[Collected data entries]
-*-
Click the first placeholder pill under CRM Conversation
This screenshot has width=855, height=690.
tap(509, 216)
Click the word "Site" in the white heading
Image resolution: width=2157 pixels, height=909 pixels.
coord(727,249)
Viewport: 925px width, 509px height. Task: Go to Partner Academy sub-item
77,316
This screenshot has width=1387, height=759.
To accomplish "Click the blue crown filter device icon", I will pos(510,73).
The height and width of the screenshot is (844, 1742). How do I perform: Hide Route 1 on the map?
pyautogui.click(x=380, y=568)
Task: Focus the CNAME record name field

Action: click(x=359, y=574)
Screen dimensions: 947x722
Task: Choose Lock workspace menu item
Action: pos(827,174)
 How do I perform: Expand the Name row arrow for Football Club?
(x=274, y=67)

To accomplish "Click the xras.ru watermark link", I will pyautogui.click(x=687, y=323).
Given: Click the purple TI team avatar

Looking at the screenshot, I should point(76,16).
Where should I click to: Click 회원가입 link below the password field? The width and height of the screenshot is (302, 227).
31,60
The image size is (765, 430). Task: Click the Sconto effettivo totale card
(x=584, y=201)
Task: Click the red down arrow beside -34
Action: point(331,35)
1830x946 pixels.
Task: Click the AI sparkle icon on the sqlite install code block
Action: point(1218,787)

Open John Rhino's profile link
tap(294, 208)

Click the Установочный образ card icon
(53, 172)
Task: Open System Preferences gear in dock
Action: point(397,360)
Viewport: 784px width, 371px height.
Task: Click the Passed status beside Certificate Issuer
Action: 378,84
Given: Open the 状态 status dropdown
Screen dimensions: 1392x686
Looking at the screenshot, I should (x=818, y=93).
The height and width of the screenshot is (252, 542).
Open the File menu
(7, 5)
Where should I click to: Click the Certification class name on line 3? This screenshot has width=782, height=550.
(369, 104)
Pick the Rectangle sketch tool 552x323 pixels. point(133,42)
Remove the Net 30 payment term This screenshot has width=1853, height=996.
-*-
Instructions for the task: Retype all of the lines shown above, keeping each one exact.

Written reply:
Click the first placeholder pill under CRM Conversation
This screenshot has width=855, height=690.
tap(509, 216)
Click the word "Site" in the white heading
Image resolution: width=2157 pixels, height=909 pixels.
coord(727,249)
Viewport: 925px width, 509px height. Task: Go to Partner Academy sub-item
77,316
This screenshot has width=1387, height=759.
To accomplish "Click the blue crown filter device icon", I will pos(510,73).
The height and width of the screenshot is (844, 1742). How do I perform: Hide Route 1 on the map?
pyautogui.click(x=380, y=568)
Task: Focus the CNAME record name field

Action: click(x=359, y=574)
Screen dimensions: 947x722
Task: Choose Lock workspace menu item
Action: pos(827,174)
 How do I perform: Expand the Name row arrow for Football Club?
(x=274, y=67)

To accomplish "Click the xras.ru watermark link", I will pyautogui.click(x=687, y=323).
Given: Click the purple TI team avatar

Looking at the screenshot, I should point(76,16).
Where should I click to: Click 회원가입 link below the password field? The width and height of the screenshot is (302, 227).
31,60
The image size is (765, 430). Task: Click the Sconto effettivo totale card
(x=584, y=201)
Task: Click the red down arrow beside -34
Action: point(331,35)
1830x946 pixels.
Task: Click the AI sparkle icon on the sqlite install code block
Action: point(1218,787)

Open John Rhino's profile link
tap(294, 208)

Click the Установочный образ card icon
(53, 172)
Task: Open System Preferences gear in dock
Action: point(397,360)
Viewport: 784px width, 371px height.
Task: Click the Passed status beside Certificate Issuer
Action: 378,84
Given: Open the 状态 status dropdown
Screen dimensions: 1392x686
Looking at the screenshot, I should (x=818, y=93).
The height and width of the screenshot is (252, 542).
Open the File menu
(7, 5)
Where should I click to: Click the Certification class name on line 3? This screenshot has width=782, height=550.
(369, 104)
Pick the Rectangle sketch tool 552x323 pixels. point(133,42)
Remove the Net 30 payment term This screenshot has width=1853, height=996.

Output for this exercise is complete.